PHP没有修复的另一种cgi.force_redirect绕过

前面我们使用-d cgi.force_redirect=0关闭PHP的检查，实际上PHP中有另一个Bug，也可以导致cgi.force_redirect的绕过，而且最新版本仍然没有修复

我们查看PHP源码sapi/cgi/cgi_main.c中对于REDIRECT_STATUS环境变量的检查代码：


     /* check force_cgi after startup, so we have proper output */
     if (cgi && CGIG(force_redirect)) {
         /* Apache will generate REDIRECT_STATUS,
          * Netscape and redirect.so will generate HTTP_REDIRECT_STATUS.
          * redirect.so and installation instructions available from
          * http://www.koehntopp.de/php.
          *   -- kk@netuse.de
          */
         if (!getenv("REDIRECT_STATUS") &&
             !getenv ("HTTP_REDIRECT_STATUS") &&
             /* this is to allow a different env var to be configured
              * in case some server does something different than above */
             (!CGIG(redirect_status_env) || !getenv(CGIG(redirect_status_env)))
         ) {
             zend_try {
                 SG(sapi_headers).http_response_code = 400;
                 PUTS("<b>Security Alert!</b> The PHP CGI cannot be accessed directly.\n\n\
 <p>This PHP CGI binary was compiled with force-cgi-redirect enabled.  This\n\
 means that a page will only be served up if the REDIRECT_STATUS CGI variable is\n\
 set, e.g. via an Apache Action directive.</p>\n\
 <p>For more information as to <i>why</i> this behaviour exists, see the <a href=\"PHP: 以 CGI 模式安装时 - Manual \">\
 manual page for CGI security</a>.</p>\n\
 <p>For more information about changing this behaviour or re-enabling this webserver,\n\
 consult the installation file that came with this distribution, or visit \n\
 <a href=\"PHP: Windows 系统下的安装 - Manual \">the manual page</a>.</p>\n");
             } zend_catch {
             } zend_end_try();
  if  defined(ZTS) && !defined(PHP_DEBUG)
             /* XXX we're crashing here in msvc6 debug builds at
              * php_message_handler_for_zend:839 because
              * SG(request_info).path_translated is an invalid pointer.
              * It still happens even though I set it to null, so something
              * weird is going on.
              */
             tsrm_shutdown();
  endif 
             free(bindpath);
             return FAILURE;
         }
     }

可见，除了getenv("REDIRECT_STATUS")以外，还有一个getenv("HTTP_REDIRECT_STATUS")，这两个环境变量都可以用于cgi.force_redirect的检查。而第二个环境变量HTTP_REDIRECT_STATUS是由HTTP_开头。

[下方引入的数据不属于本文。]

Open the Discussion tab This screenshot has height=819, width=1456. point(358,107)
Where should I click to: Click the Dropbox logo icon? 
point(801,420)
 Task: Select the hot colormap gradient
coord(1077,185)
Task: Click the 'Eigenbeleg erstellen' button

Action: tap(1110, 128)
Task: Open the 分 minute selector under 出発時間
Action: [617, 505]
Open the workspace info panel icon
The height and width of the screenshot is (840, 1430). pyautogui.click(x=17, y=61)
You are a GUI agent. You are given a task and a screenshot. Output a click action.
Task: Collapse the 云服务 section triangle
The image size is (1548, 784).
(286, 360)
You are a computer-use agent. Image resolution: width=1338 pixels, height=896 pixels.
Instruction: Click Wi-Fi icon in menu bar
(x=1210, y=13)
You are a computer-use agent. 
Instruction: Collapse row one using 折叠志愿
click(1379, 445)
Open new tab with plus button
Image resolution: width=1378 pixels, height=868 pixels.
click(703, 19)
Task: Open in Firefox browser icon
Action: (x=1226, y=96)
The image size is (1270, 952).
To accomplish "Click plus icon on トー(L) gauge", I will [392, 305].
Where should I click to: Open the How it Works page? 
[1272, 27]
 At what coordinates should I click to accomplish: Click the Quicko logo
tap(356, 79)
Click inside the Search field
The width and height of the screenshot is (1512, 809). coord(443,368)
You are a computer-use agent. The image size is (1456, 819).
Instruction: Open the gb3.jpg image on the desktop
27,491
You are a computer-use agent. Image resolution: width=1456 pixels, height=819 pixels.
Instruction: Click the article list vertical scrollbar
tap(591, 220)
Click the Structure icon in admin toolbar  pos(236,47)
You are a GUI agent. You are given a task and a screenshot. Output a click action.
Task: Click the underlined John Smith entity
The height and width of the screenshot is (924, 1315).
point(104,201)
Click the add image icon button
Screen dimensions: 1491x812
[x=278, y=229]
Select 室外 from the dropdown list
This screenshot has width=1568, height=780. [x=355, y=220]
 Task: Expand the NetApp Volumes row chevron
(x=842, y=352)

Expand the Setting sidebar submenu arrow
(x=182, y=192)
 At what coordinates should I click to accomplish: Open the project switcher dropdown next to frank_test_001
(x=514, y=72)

httpoxy漏洞就是因为很多HTTP客户端会使用HTTP_PROXY环境变量的值作为代理，因为这个环境变量是HTTP_开头，导致我们可以通过HTTP请求头控制，造成漏洞

PHP这里也是一样的问题，环境变量HTTP_REDIRECT_STATUS原本是为了兼容Netscape，但它是由HTTP_开头，所以用户可以直接控制。

我们去掉前面POC中的-d cgi.force_redirect=0，并添加一个HTTP头Redirect-Status: 1，仍然可以成功利用漏洞

虽然CVE-2024-4577漏洞在最新的PHP版本中已经修复了，但这个环境变量HTTP_REDIRECT_STATUS仍然可以导致cgi.force_redirect的绕过。